Stated goal A
How would you render this sentence from the text on God's love in Spanish: "It seemed fitting this Valentine's season to approach the subject of love."?
Stated goal B
Answer these questions from the text on God's love:
(i) How many parts does the series have?
(ii) How many times does John say that God is love in the passage discussed?
(iii) Who asked Jesus which is the greatest commandment in the Law?

# Start of Passage

Part 1 of 3 in the series “The Best of My Love”
1 John 4:7–12 (NIV): “Dear friends, let us love one another, for love comes from God. Everyone who loves has been born of God and knows God. 8 Whoever does not love does not know God, because God is love. 9 This is how God showed his love among us: He sent his one and only Son into the world that we might live through him. 10 This is love: not that we loved God, but that he loved us and sent his Son as an atoning sacrifice for our sins. 11 Dear friends, since God so loved us, we also ought to love one another. 12 No one has ever seen God; but if we love one another, God lives in us and his love is made complete in us.”
Jumping to verse 16:
“God is love. Whoever lives in love lives in God, and God in them”
(Pray and get out of the way)
It seemed fitting this Valentine’s season to approach the subject of love. If we believe anything at all about the Bible, we’d better believe this: that God in fact IS love. John says so twice in today’s passage. It’s hard to miss the deep current flowing across every page of Scripture: God loves. God IS love.
And because God is love, love is therefore the most sacred of all Christian topics, the most holy gift we can experience. Love is the central theme of our faith, greater than even hope and faith itself. Love is the one force that overrules prophecies and tongues, all knowledge and all mysteries… Love is what we are striving to become as God’s people. Strip away all the trappings of a good Christian life, and if there be no love at the heart of it all, we are nothing.
When pressed, Jesus himself summarized all the law and the prophets in this one word: love. A teacher of the law asked Him:
36 “Teacher, which is the greatest commandment in the Law?”
37 Jesus replied: “‘Love the Lord your God with all your heart and with all your soul and with all your mind.’ 38 This is the first and greatest commandment. 39 And the second is like it: ‘Love your neighbor as yourself.’ 40 All the Law and the Prophets hang on these two commandments.” (Matthew 22)

# End of Passage
# Start of Dataset content

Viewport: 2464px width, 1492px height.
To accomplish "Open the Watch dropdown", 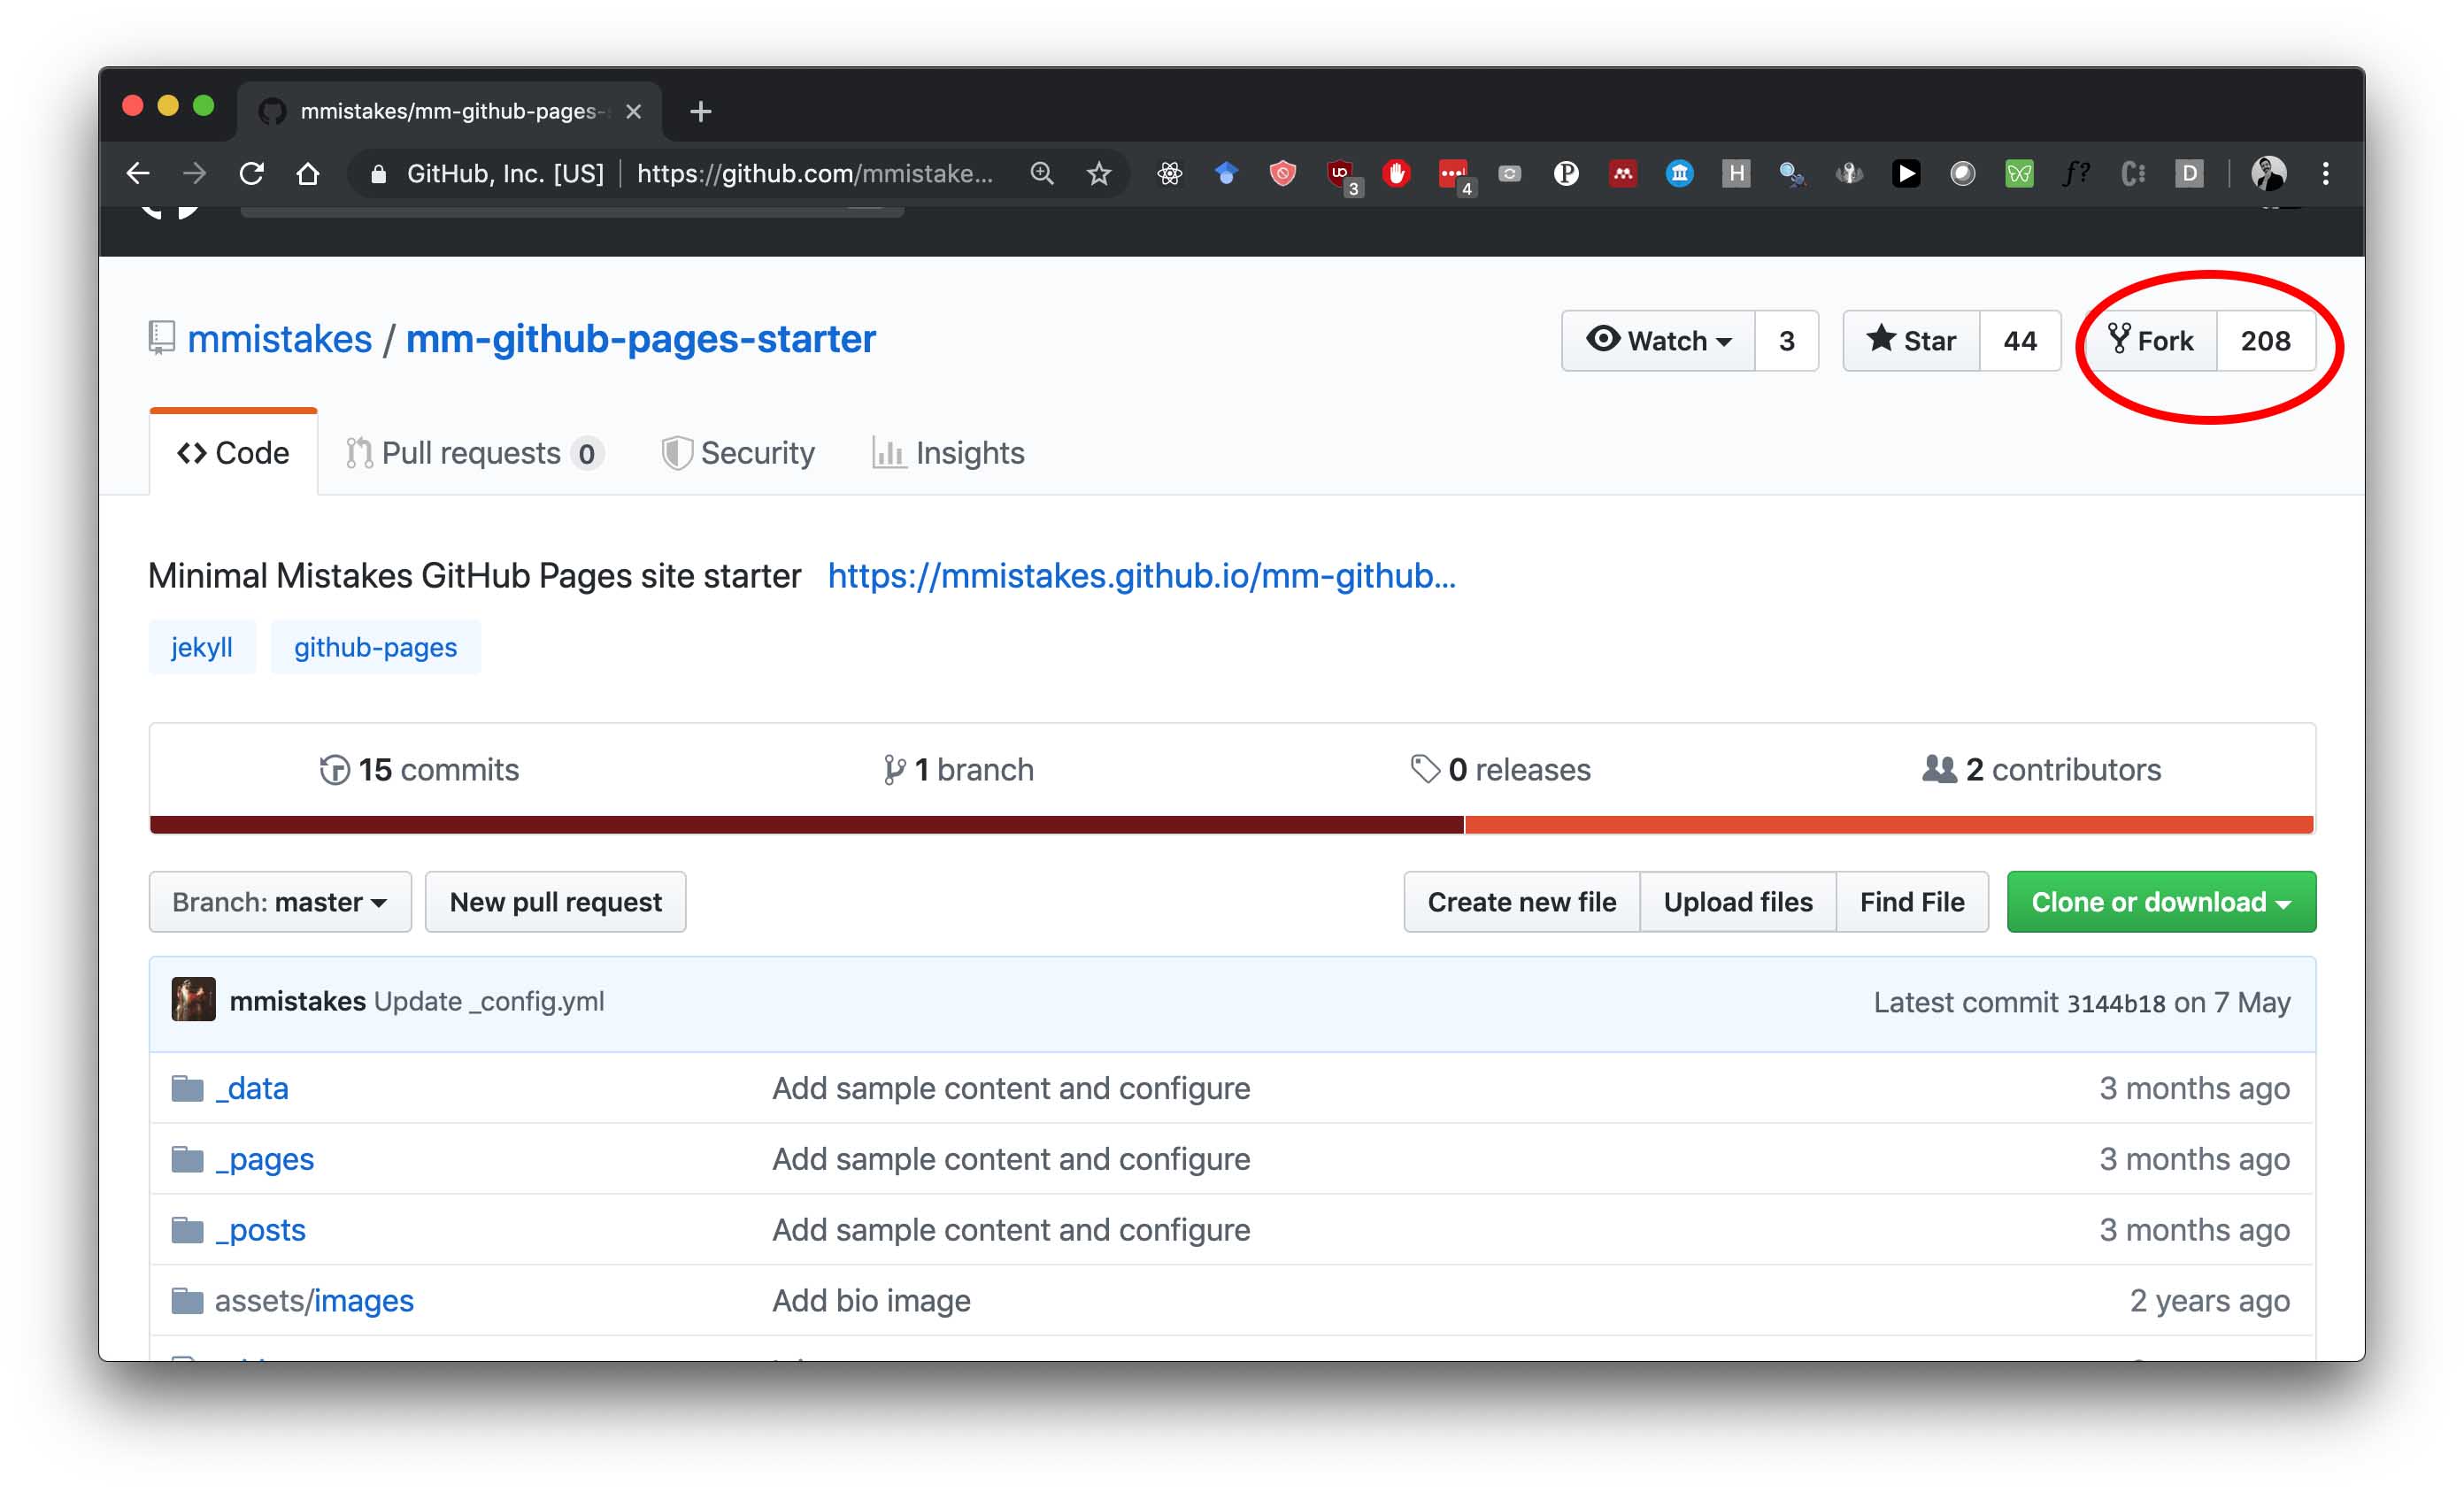I will pos(1658,341).
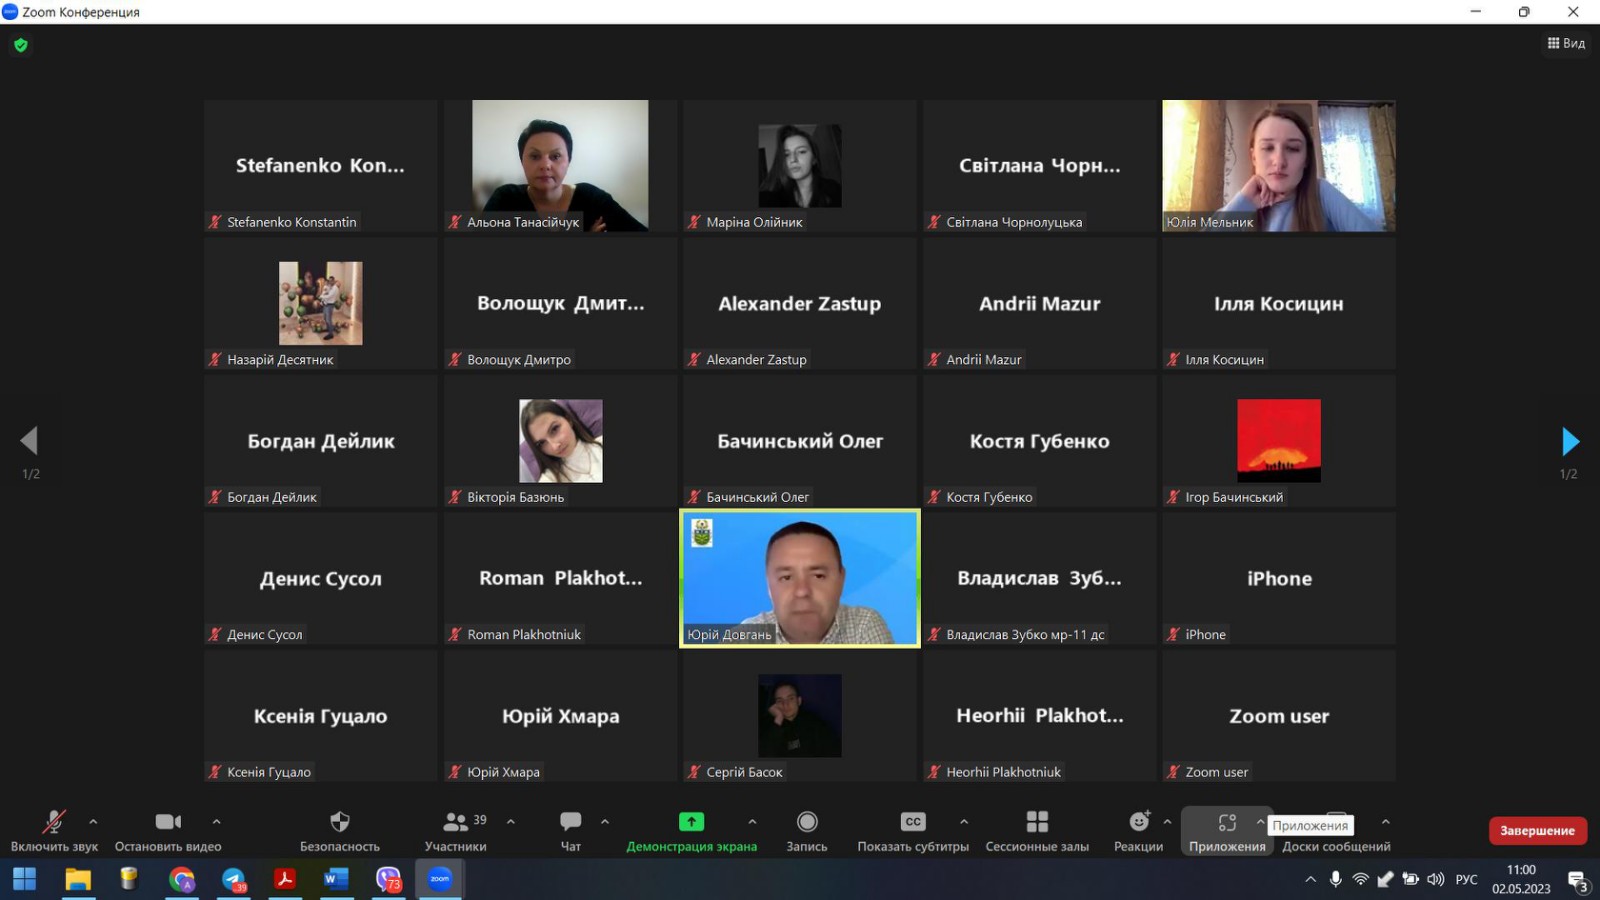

# End of Dataset content

Result A
Parecía apropiado, en esta temporada de San Valentín, abordar el tema del amor.

Result B
(i) Three.
(ii) Twice.
(iii) A teacher of the law.